Namibia: Cuito Cuanavale Courts Namibian Investors

Cuito Cuanavale — Sara Matews, the administrator of the Cuando Cubango Province, in which the historic town of Cuito Cuanavale in Angola is situated, is inviting Namibians businesspeople to invest in the town and the province at large.

She made the appeal during the last day of a five-day visit by a Namibian business delegation led by the governor of the two Kavango regions, Dr Samuel Mbambo, which ended yesterday. The town of Cuito Cuanavale is rich in history and attracts many tourists annually and is better known for the historic Battle of Cuito Cuanavale in 1987/88. The battle was an important episode in the Angolan Civil War (1975 to 2002) and a prelude to Namibian independence. The historic battle, which pitted Angolan government forces, Cuban internationalist forces and PLAN fighters against the South African Defence Force and Unita, took place over about six months and was at the time the biggest battle on African soil since World War II. Matews used the opportunity to invite Namibian investors when the delegation visited the town. "Many business opportunities have been available since peace was established in Cuito Cuanavale, many minerals are there to be explored," Matews said. She said opportunities exist in areas such as hospitality and tourism, as well as construction and said Namibians should feel welcome to invest in the area given the common history shared by Namibians and Angolans.

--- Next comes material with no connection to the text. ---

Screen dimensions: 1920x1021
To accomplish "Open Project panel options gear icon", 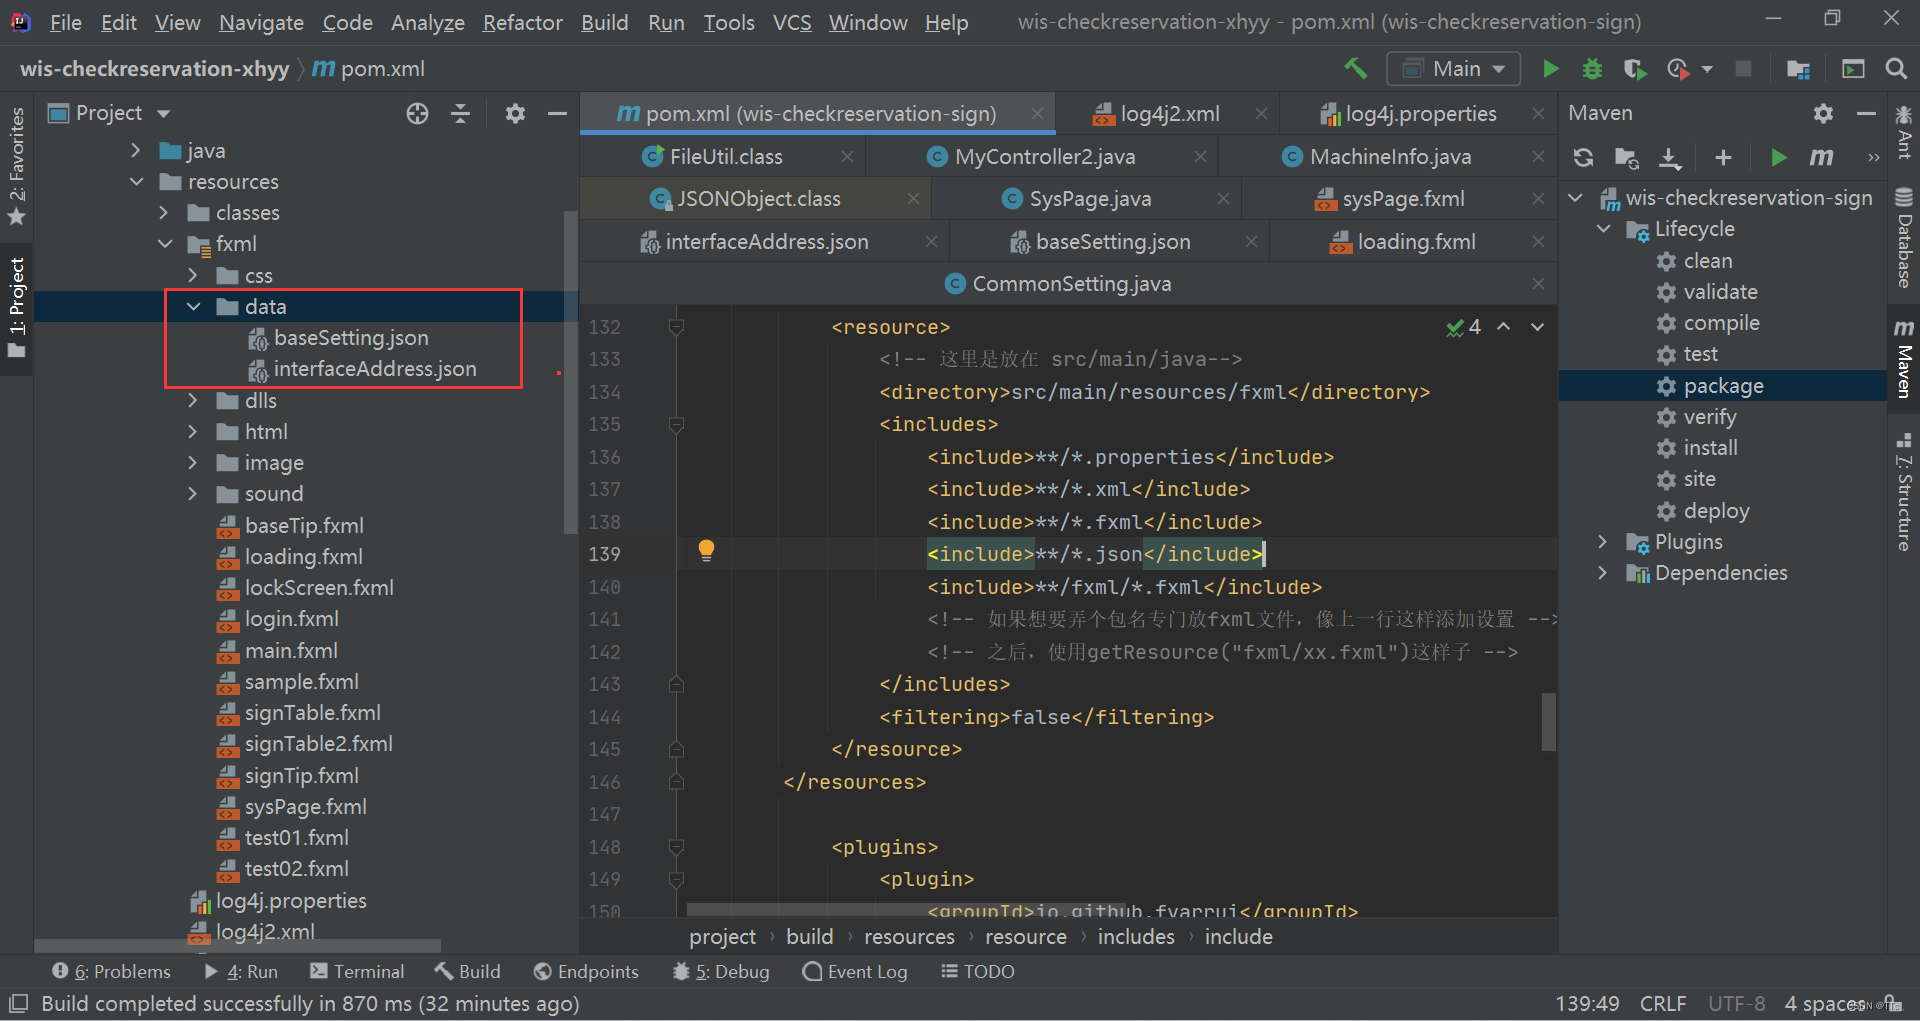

The Namibian delegation also participated in a business forum with their Angolan counterparts to gain a clearer understanding of the busines climate in that country. Opening the forum was the provincial governor Francisco Higino Caneiro, who told the visiting delegation that road and bridge construction, mechanized agriculture, exploration of mineral resources, as well as general infrastructure development are priorities development areas where investment is welcome. The provincial government is already planning to construct a floating bridge at Calai in order to link that border town with Rundu. The two delegations agreed on the need to begin a new era of economic relations in the fields of construction, river transport, agriculture, livestock farming, tourism, commerce and the exploitation of forestry and mineral resources. "We are ready to establish business relations and this trip really gave us some exposure and we have just learned that there is also potential for fresh produce marketing," said Gervasius Thikusho, marketing officer at the Rundu Fresh Produce Hub. News about tax exemptions and customs payments by foreign companies willing to invest in Angola was received like music to the ears by the Namibian delegation.